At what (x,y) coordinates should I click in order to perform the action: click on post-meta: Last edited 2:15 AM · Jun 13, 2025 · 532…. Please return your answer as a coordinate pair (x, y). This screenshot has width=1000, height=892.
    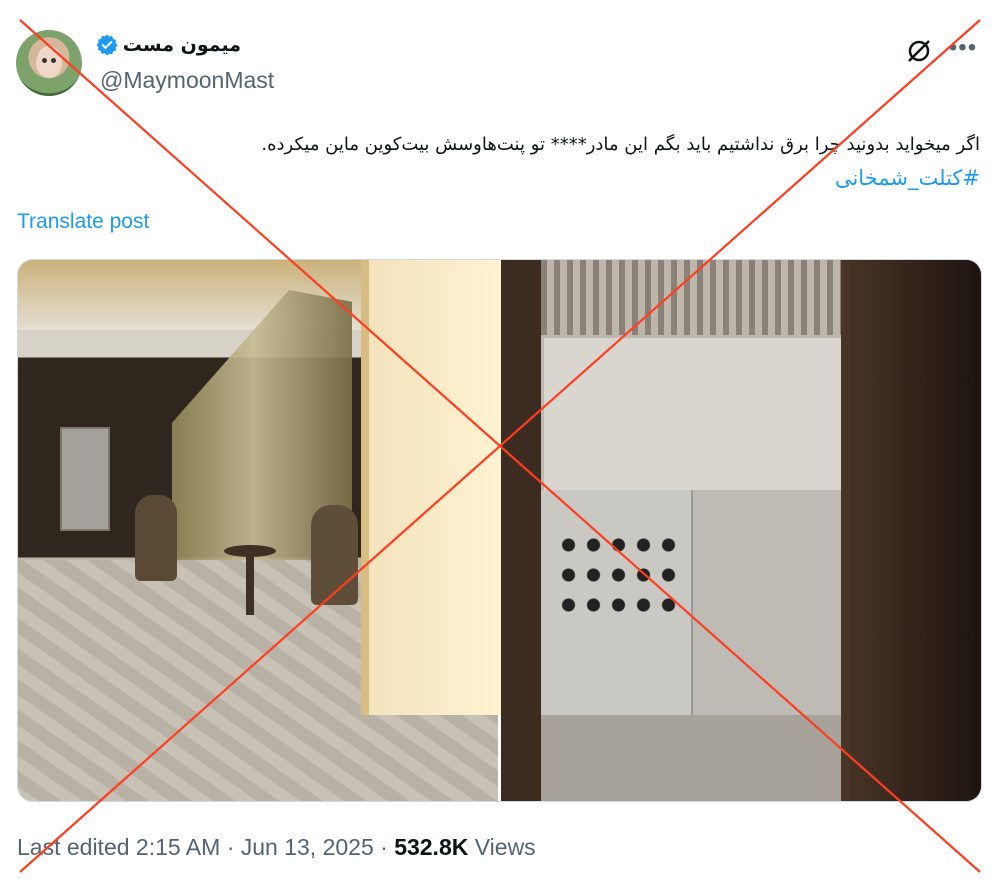
    Looking at the image, I should click on (276, 848).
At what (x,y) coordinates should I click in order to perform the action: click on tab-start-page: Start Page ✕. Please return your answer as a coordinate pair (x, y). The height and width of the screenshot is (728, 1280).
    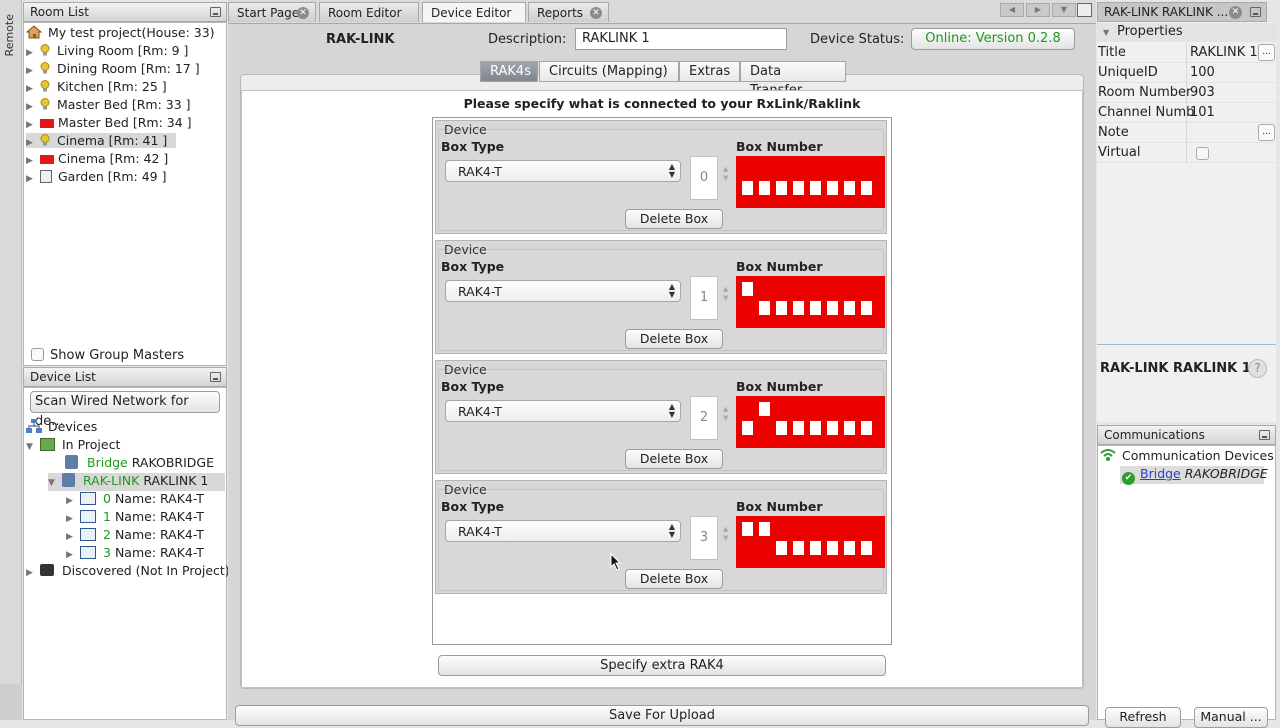
    Looking at the image, I should click on (272, 12).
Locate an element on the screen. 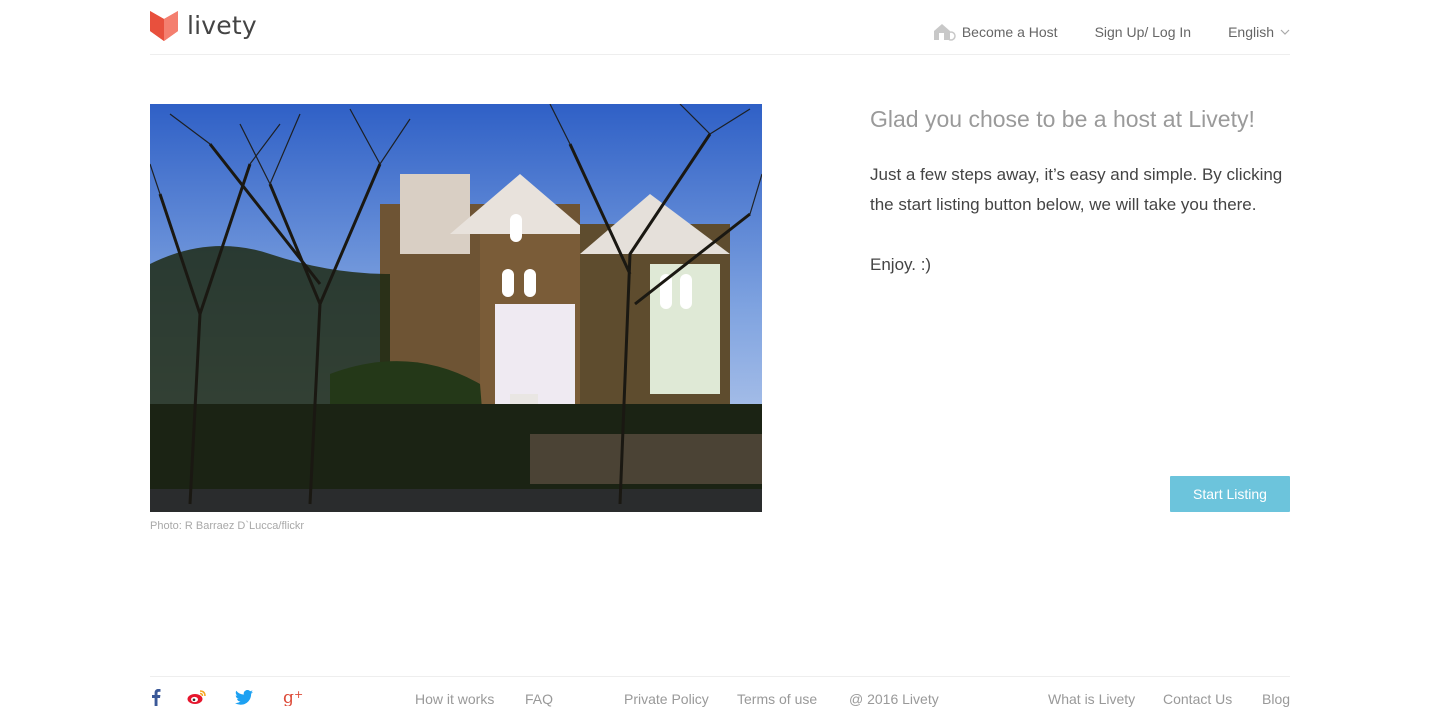  become-host-link: Become a Host is located at coordinates (995, 32).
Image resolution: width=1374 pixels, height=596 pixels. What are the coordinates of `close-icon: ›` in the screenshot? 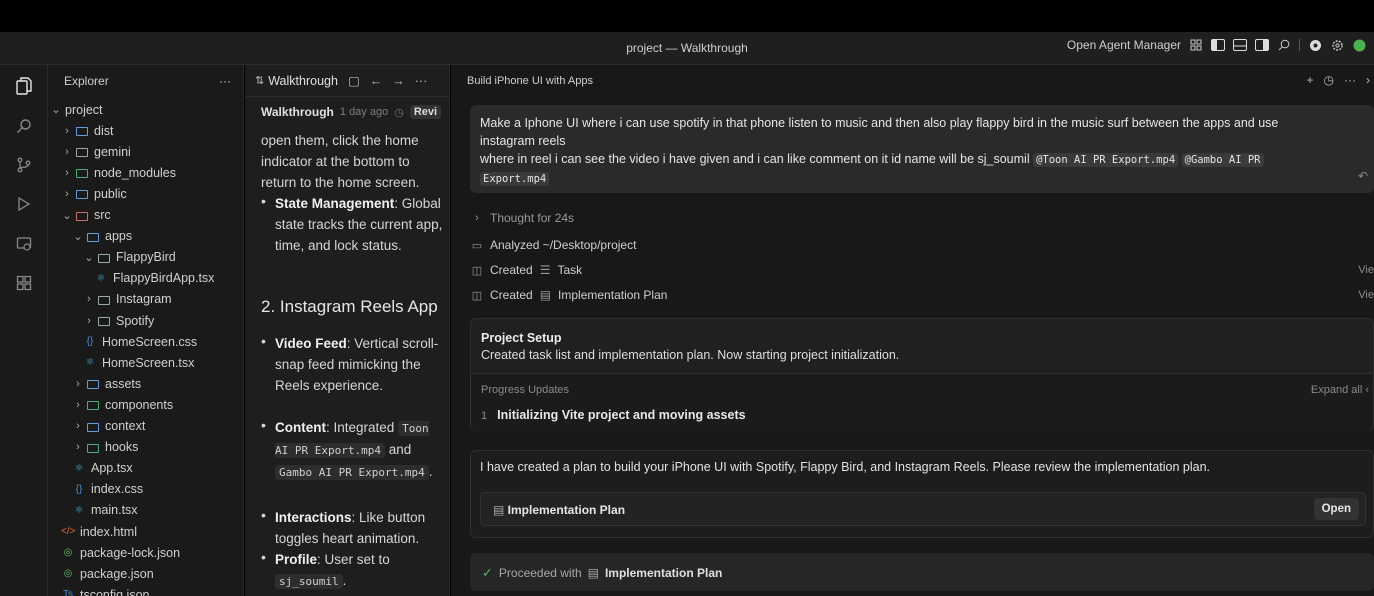 It's located at (1368, 80).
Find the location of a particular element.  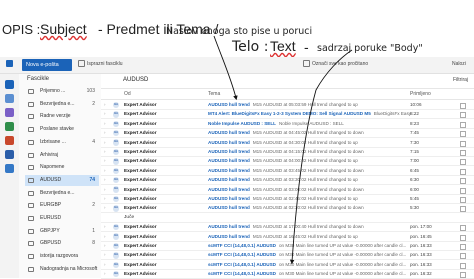

folder-item: istorija razgovora is located at coordinates (62, 256).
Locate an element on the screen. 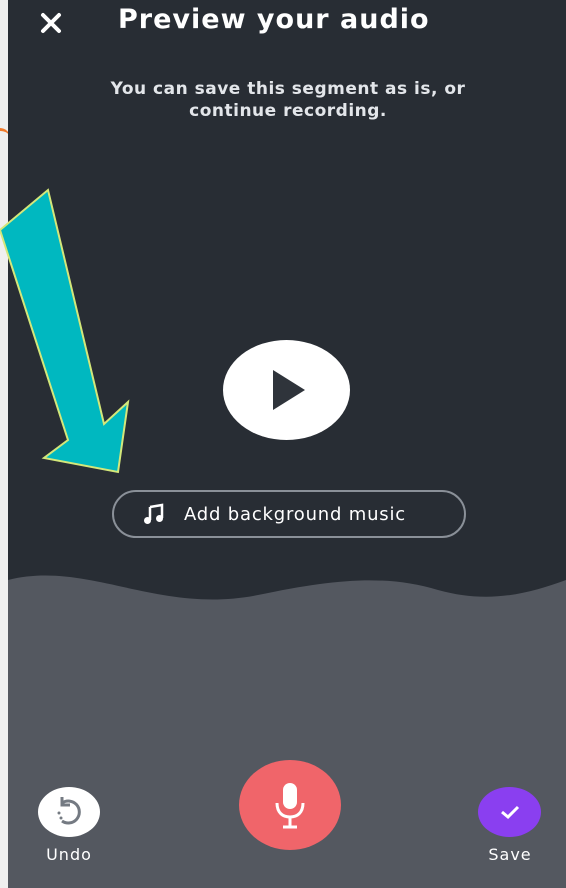  add-background-music-label: Add background music is located at coordinates (295, 514).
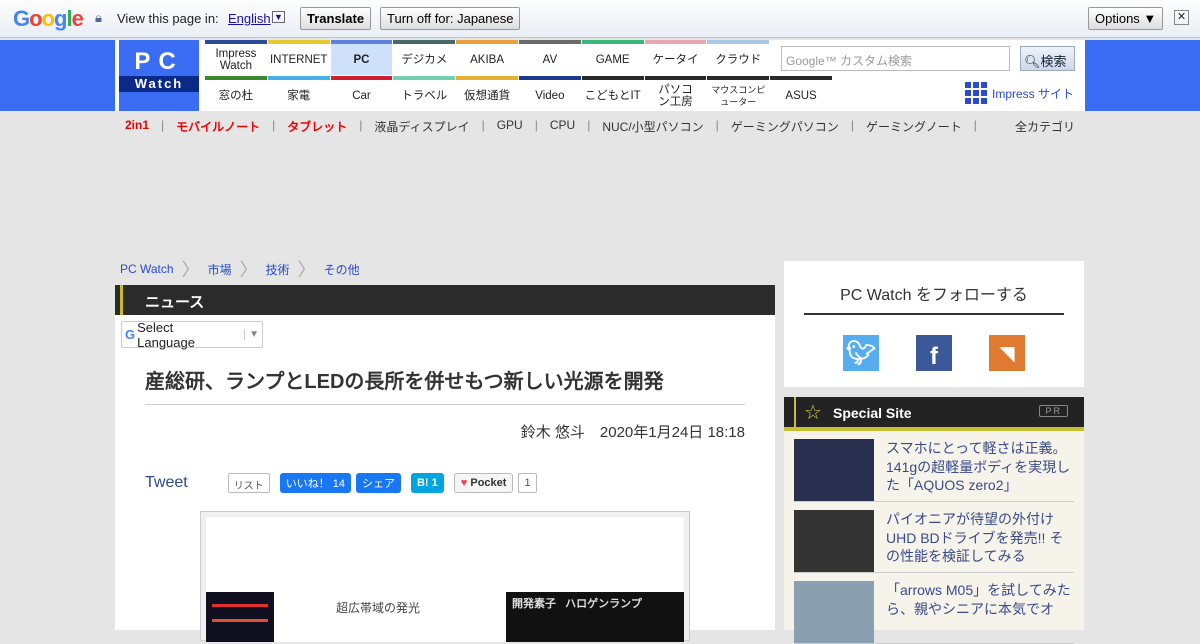  What do you see at coordinates (914, 126) in the screenshot?
I see `category-link: ゲーミングノート` at bounding box center [914, 126].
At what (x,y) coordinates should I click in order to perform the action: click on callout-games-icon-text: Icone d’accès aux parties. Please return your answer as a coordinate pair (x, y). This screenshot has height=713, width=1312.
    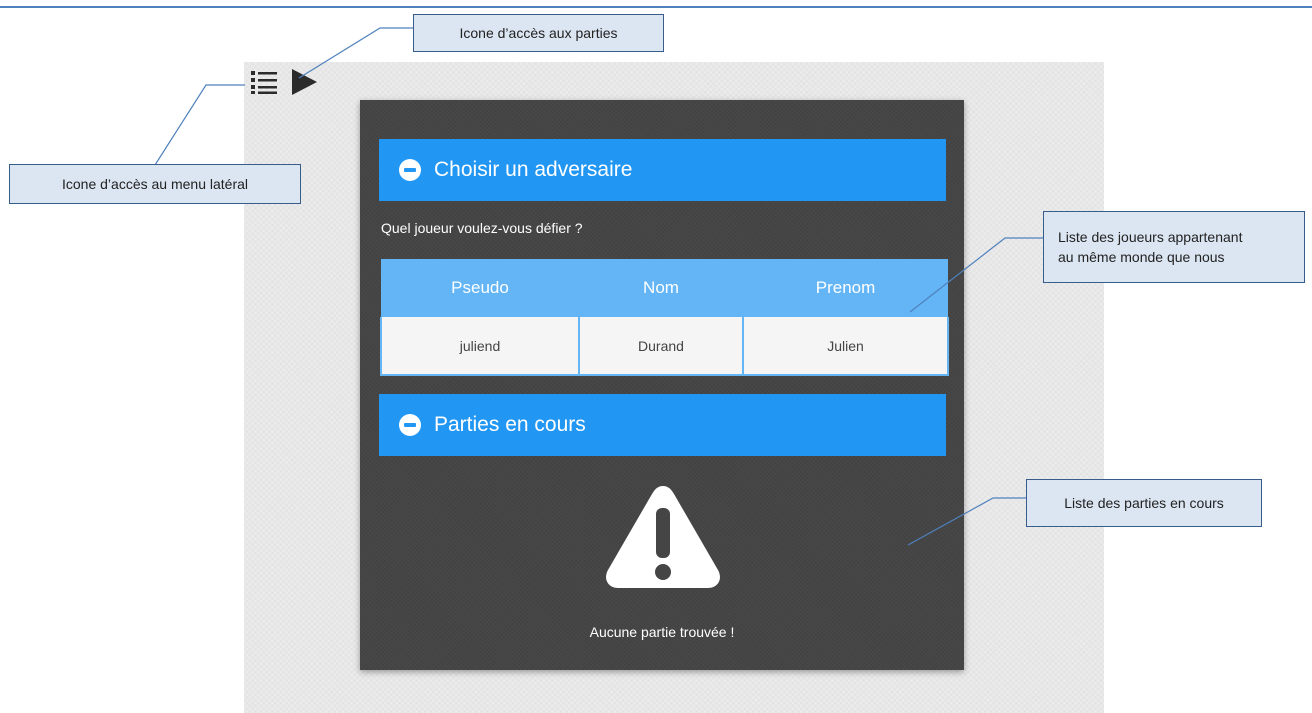
    Looking at the image, I should click on (538, 33).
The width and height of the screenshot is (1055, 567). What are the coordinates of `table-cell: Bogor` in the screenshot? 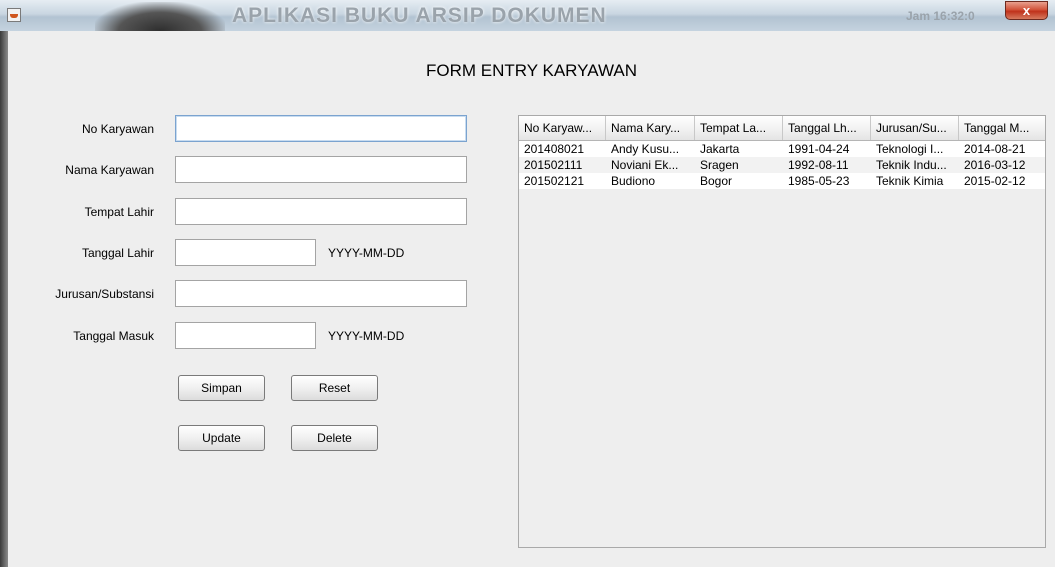 It's located at (716, 181).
------
Problem details: Copy out every line of the listing above that contains the word "your", treating uppercase and lowercase as different.

Task answer:
At what (x,y) coordinates should I click in order to perform the action: click on post-meta: Last edited 2:15 AM · Jun 13, 2025 · 532…. Please return your answer as a coordinate pair (x, y). This screenshot has width=1000, height=892.
At what (x,y) coordinates should I click in order to perform the action: click on tab-start-page: Start Page ✕. Please return your answer as a coordinate pair (x, y). The height and width of the screenshot is (728, 1280).
At what (x,y) coordinates should I click in order to perform the action: click on callout-games-icon-text: Icone d’accès aux parties. Please return your answer as a coordinate pair (x, y). This screenshot has height=713, width=1312.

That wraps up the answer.